The Interplanetary Spy series picked me up once I started getting a bit bored with Choose Your Own Adventure's randomness. Maybe I was tired of the randomness or absurdity, although Internet reviews did show that CYoA had a few clunkers. But it was hard not to love IS. Wild pictures of crazy alien life forms! Each fork was a choice that resulted in death if you did something wrong! Or, if not death, an embarrassing rebuke. The writing was sharp and snappy, and it ended too soon after number 12. Those books gave me the coolest nightmares.

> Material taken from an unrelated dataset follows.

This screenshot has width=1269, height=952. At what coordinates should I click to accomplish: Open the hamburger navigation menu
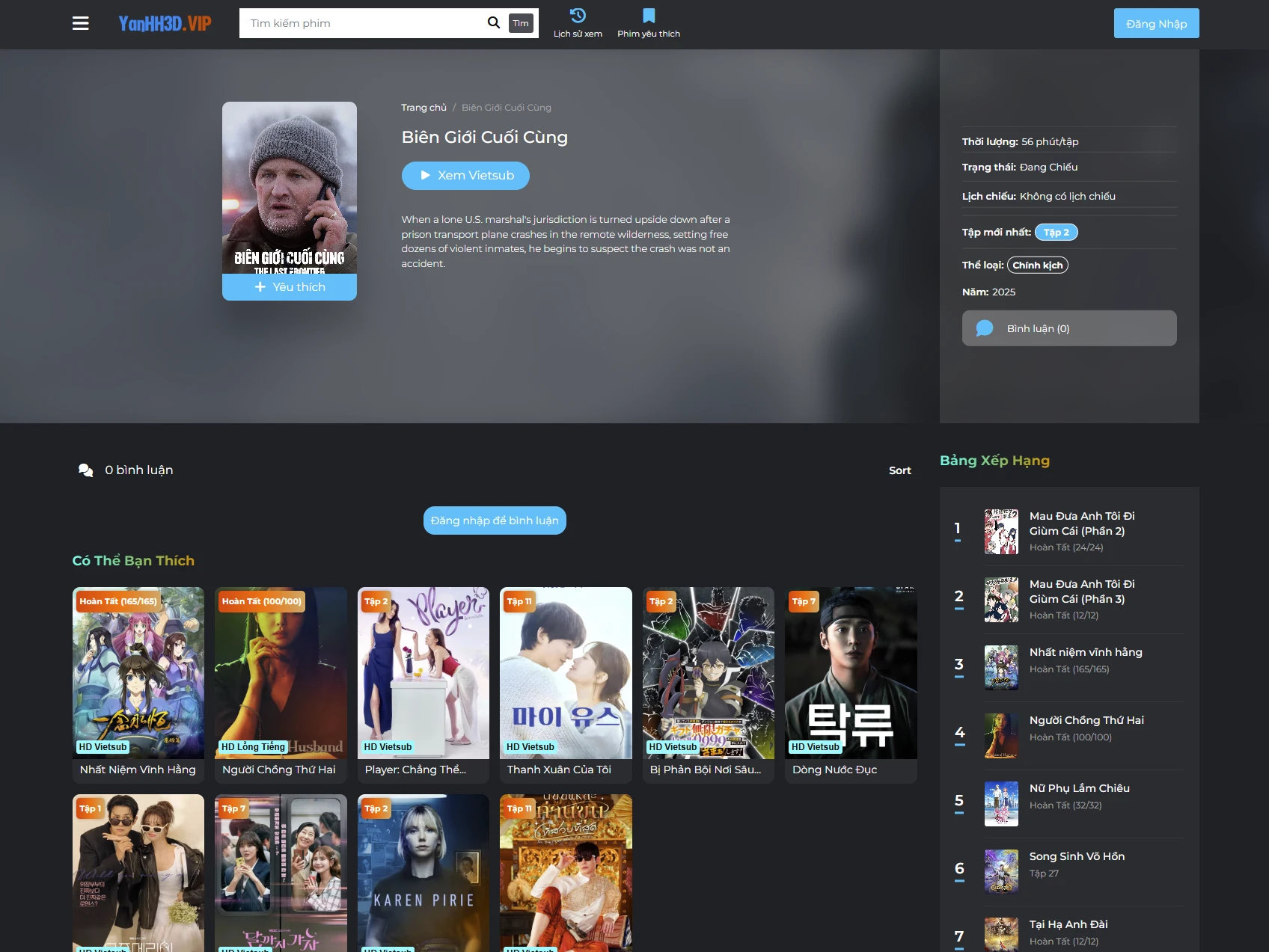pyautogui.click(x=80, y=23)
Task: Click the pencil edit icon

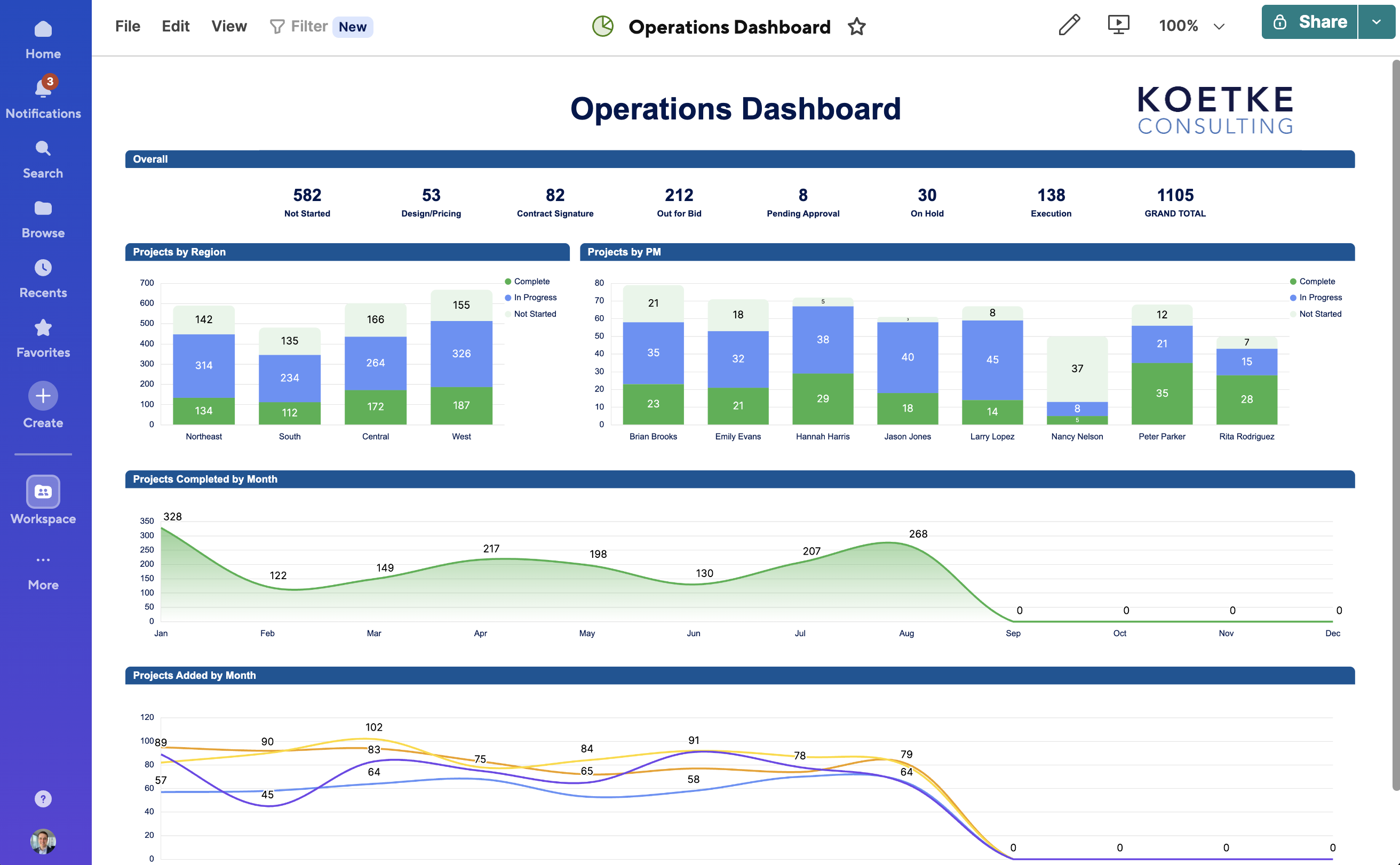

The best of them is The Star Crystal. It starts as a reconnaisance mission where you need to help guard the priceless Star Crystal. But then someone breaks in and steals it and murders a fellow Interplanetary Spy! You're sent across the breadth of the Mobius Express, a starship shaped like a mobius strip. It's all pretty linear, and you have to interrogate artists who are suspects, including Freeba and his weird fast food drive-up microphone mouth, or Cicelia and her conch shaped instrument. It's great fun and the the deaths are also worth exploring, especially when Callisto touches you with his warp chisel! The puzzles aren't especially hard, but they keep the pace going.
CYoA never saw anything like Interplanetary Spy for straight choices, and I only wish it had lasted longer. But it was maybe too much of a niche. Still I remember the thrill of buying a copy on that new eBay site, to replace the ones given away, and finding it was as good as I remembered.